I hear what you're saying re: being close to the project and so on; however this is definitely a change that was driven by player feedback regarding what was actually happening in the game.
Yes, but for the most part that feedback has come from a very small group of players who've played the game for hundreds or even thousands of hours. I've played the game three times: once in 2014, again in 2016, and now once more in 2018. Each time, I played until I had a giant fleet, and at no stage of any of those playthroughs did I engage in frigate kiting, think about frigate kiting, or feel forced to frigate kite. Did I miss a short window of compulsory frigate kiting?
Just as a bit of proof that I'm not blowing smoke here:
Basically, that paragraph/section is a "don't take this as an absolute" kind of thing; less "summary" and more "disclaimer". The mechanic we're talking about here - infinite kiting - is exactly the sort of thing the rest of the article is about.
I disagree. I think that saddling the entire frigate class (and to a lesser extent, the destroyer class) with a sweeping universal disadvantage that doesn't practically affect cruisers or capitals except possibly in the most absurd and/or terminally end-game situations (fighting multiple large fleets back-to-back, battlestation fights) in order to address a single exploit—namely the possibility of a handful of frigate loadout combinations and strategies devised by veterans to efficiently kite—is just exactly what that disclaimer is talking about.

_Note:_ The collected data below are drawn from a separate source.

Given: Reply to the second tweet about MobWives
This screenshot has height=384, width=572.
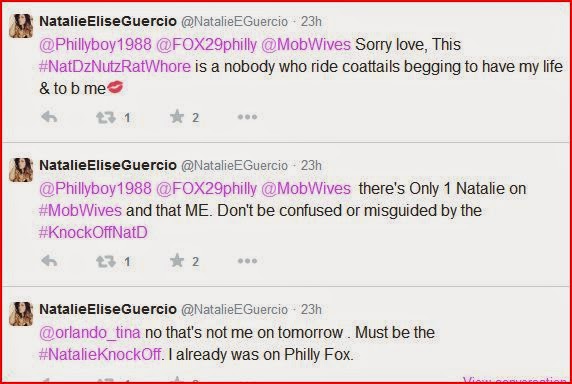Looking at the screenshot, I should pyautogui.click(x=49, y=261).
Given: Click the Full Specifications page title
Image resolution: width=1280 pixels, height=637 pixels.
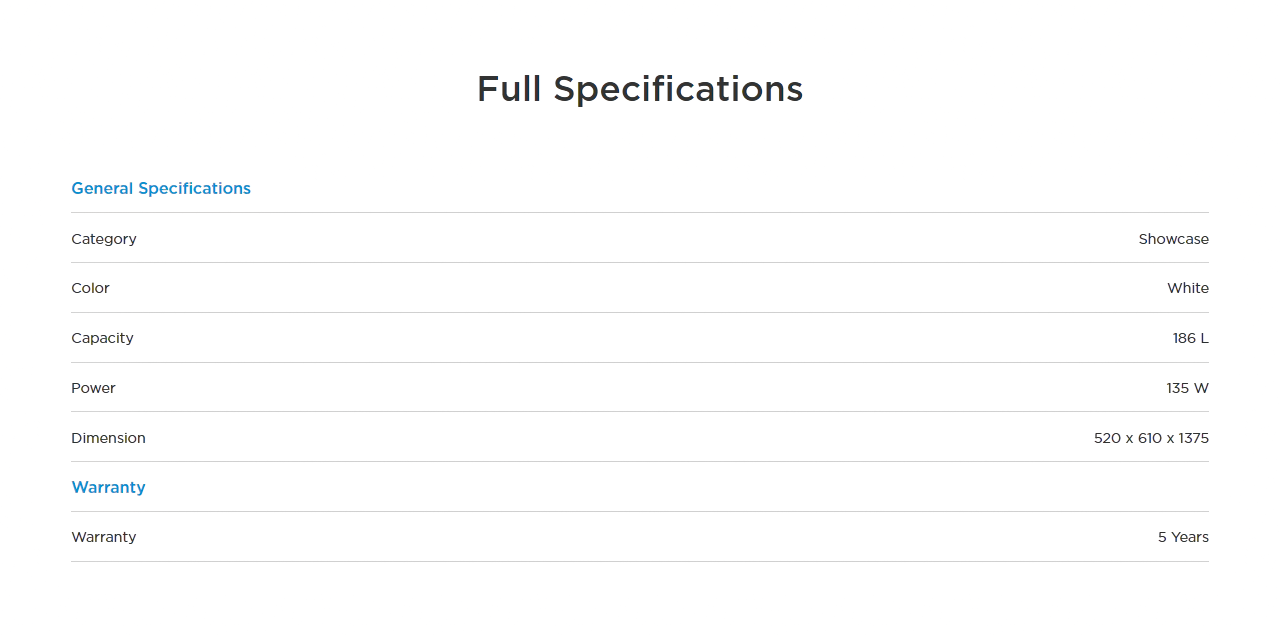Looking at the screenshot, I should 640,89.
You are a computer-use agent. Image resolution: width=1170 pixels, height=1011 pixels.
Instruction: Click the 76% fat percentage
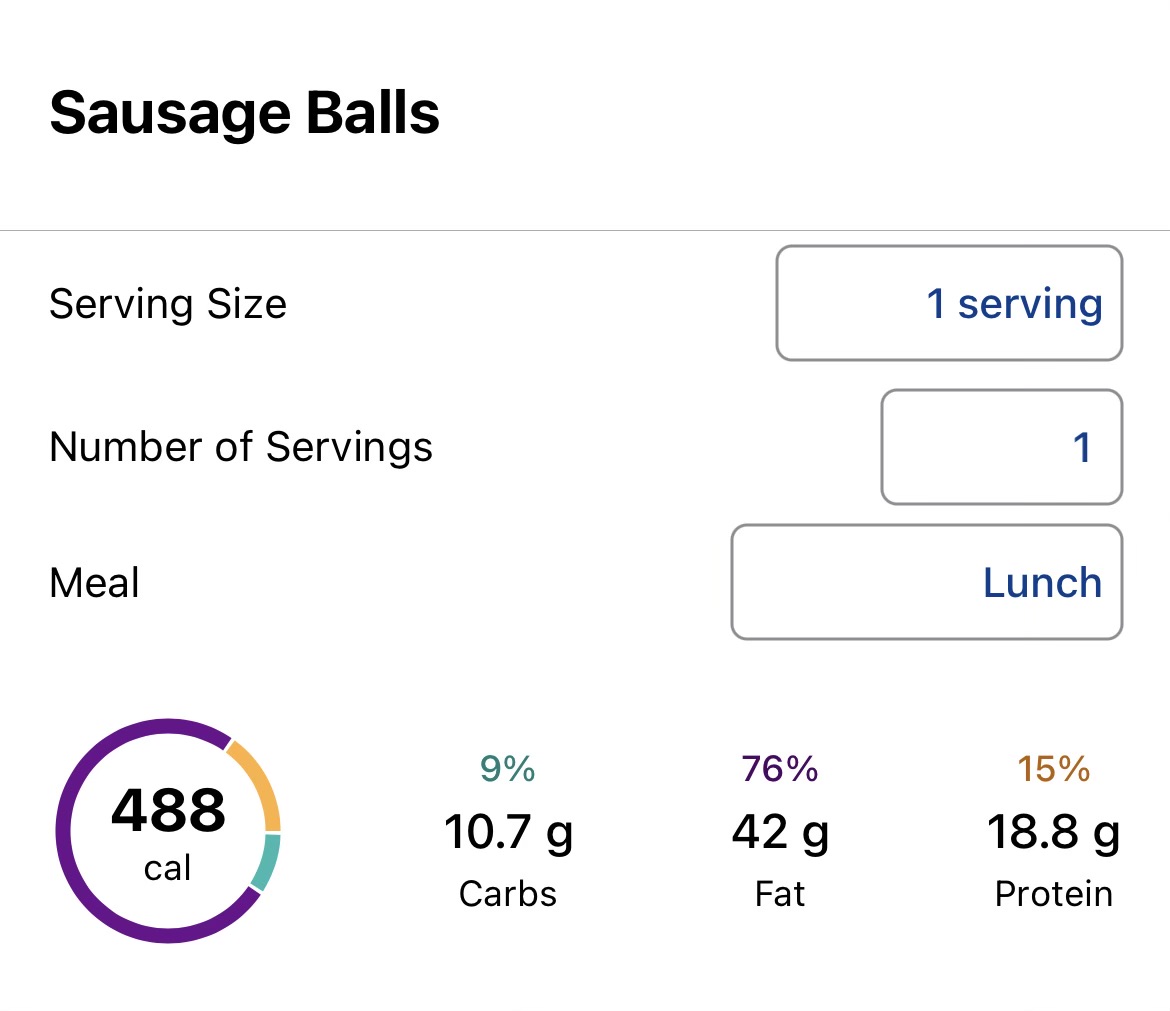(x=780, y=769)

Yeah, okay, even a newcomer may be faced with a situation where the only way to win is to kite, but he could retreat, or (much more likely) just reload the game. In the simulator, I've tested some destroyer vs. destroyer loadouts and become bored to tears because neither of us could finish the other off. The AI's excellence at smugly and near-perfectly micromanaging its flux and shields can create those situations. It was just kiting and backpedaling for a good 4-5 minutes. CR or no CR, I'm leaving that battle one way or the other, and it's not going to be by kiting back and forth for an hour until I finally win, in the simulator or the campaign.

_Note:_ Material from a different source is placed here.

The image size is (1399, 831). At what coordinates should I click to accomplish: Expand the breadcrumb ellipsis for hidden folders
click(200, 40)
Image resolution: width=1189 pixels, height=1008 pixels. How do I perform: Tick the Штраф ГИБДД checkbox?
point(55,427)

Of course, Starsector isn't the only game to see sweeping changes to its fundamental game mechanics in order to prevent kiting. Kiting is so well known as a concept that we all already know what it is, and need no introduction. Balancing around kiting prevention is not a philosophy I approve of in general, but at the same time, I acknowledge that it's a complicated issue with no easy answer. As someone who's never felt compelled to identify the most optimal and efficient strategy and then use it to the exclusion of all others, I realize that I'm an odd bird, and I have difficulty seeing things from that point of view. That doesn't mean I wallow in inefficiency on purpose, but at the same time, I don't obsess with identifying every little weakness and exploitable mechanic and then ruthlessly abusing them to the utmost.

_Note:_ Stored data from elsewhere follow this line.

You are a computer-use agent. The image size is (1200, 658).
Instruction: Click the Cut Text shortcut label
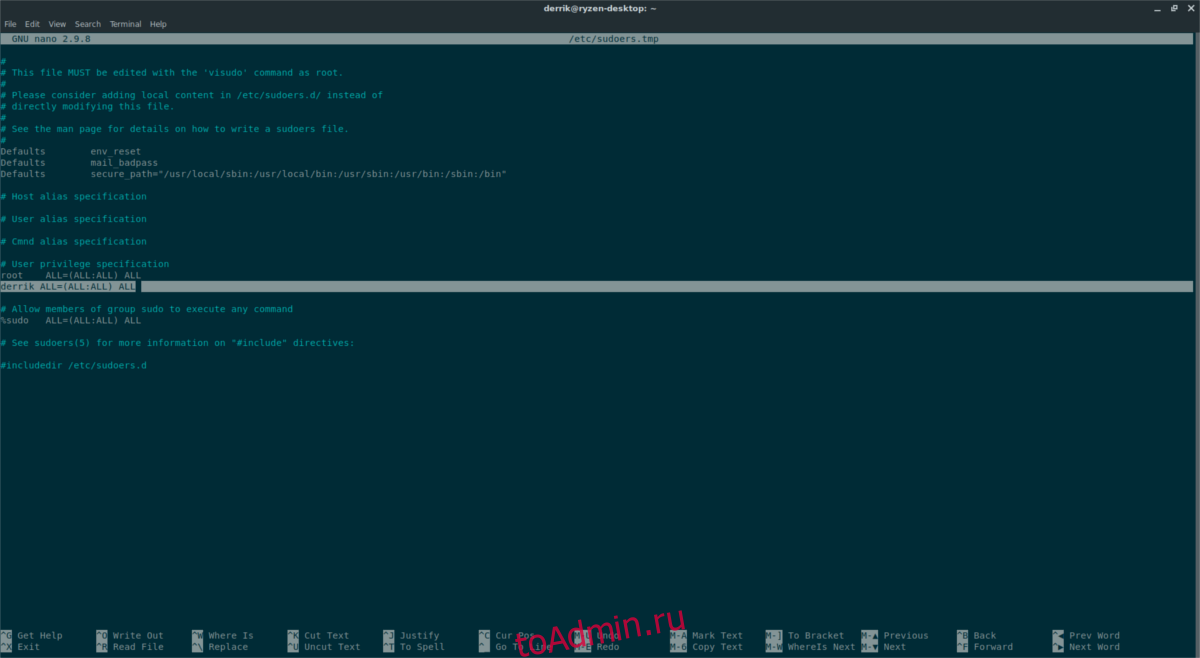[326, 635]
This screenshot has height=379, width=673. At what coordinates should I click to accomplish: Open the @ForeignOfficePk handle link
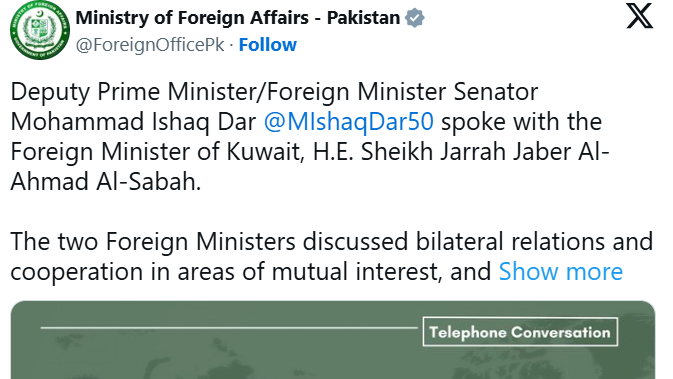pos(150,45)
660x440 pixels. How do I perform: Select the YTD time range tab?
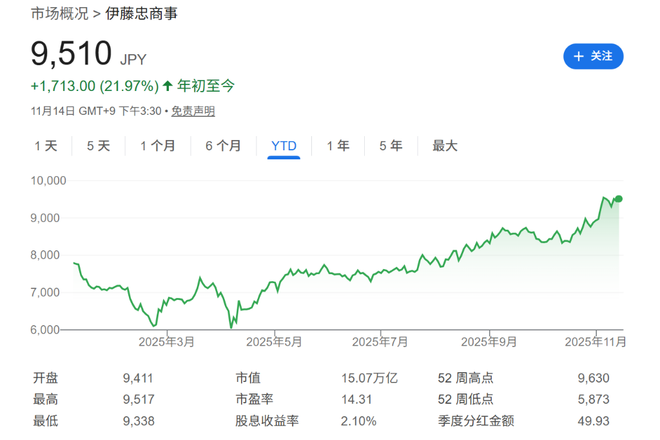pyautogui.click(x=284, y=146)
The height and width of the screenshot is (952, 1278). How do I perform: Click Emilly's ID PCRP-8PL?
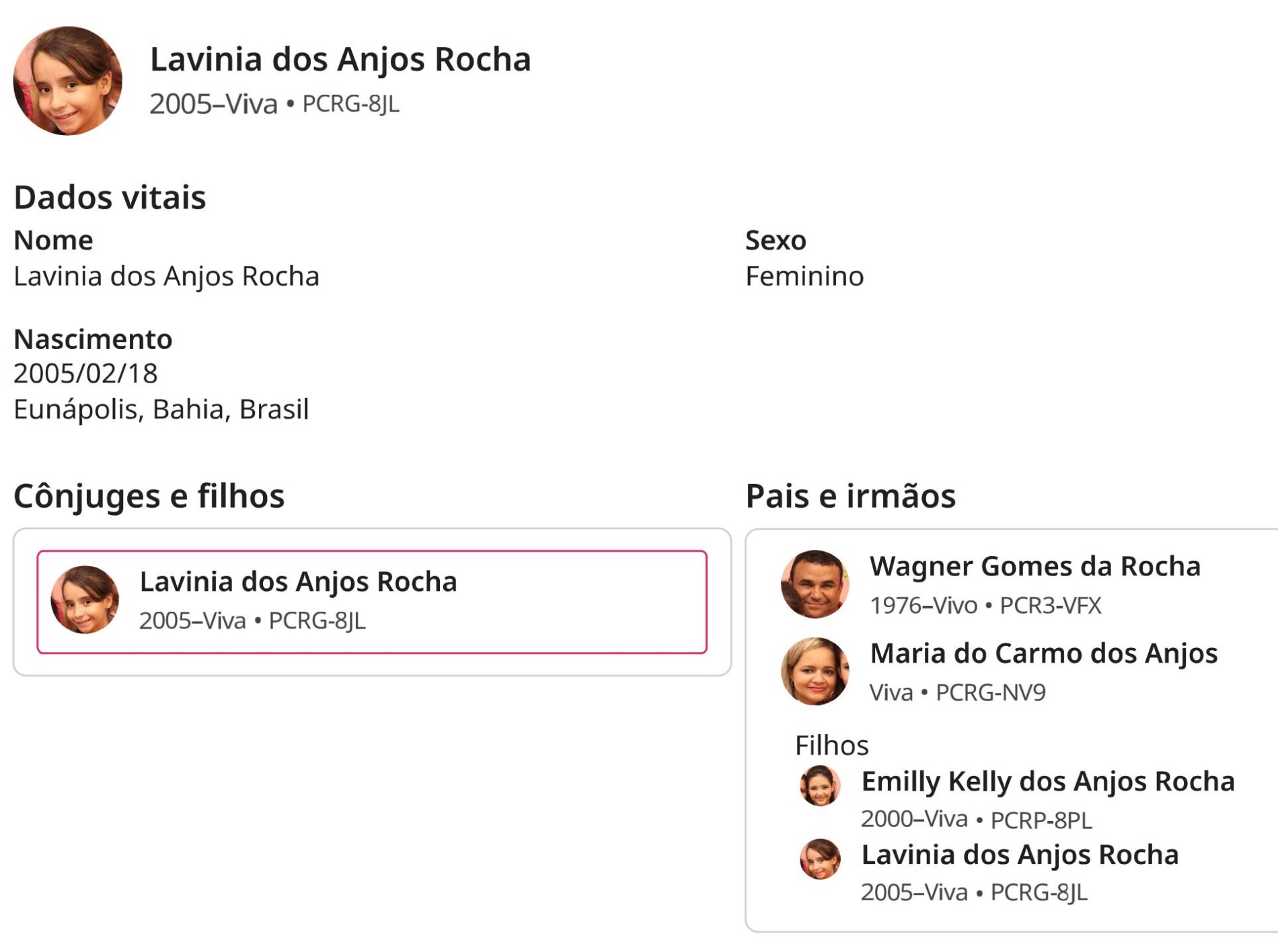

Look, I knew before delving into this conversation that it was a losing battle. CR is here to stay, whether I like it or not. The game's moddable, though, so I suppose people who really dislike CR could make a mod that multiplies everything's peak performance by 10. The funny thing is, I had almost entirely stopped using frigates and destroyers without even thinking about what I was doing, and not even because of CR. They were simply obsolete. The fact that they beep at me and start to fall apart during extended battles (this was rare until the endgame) just adds insult to injury, and that's the point of this thread. Without this thread, I never would have thought twice about it.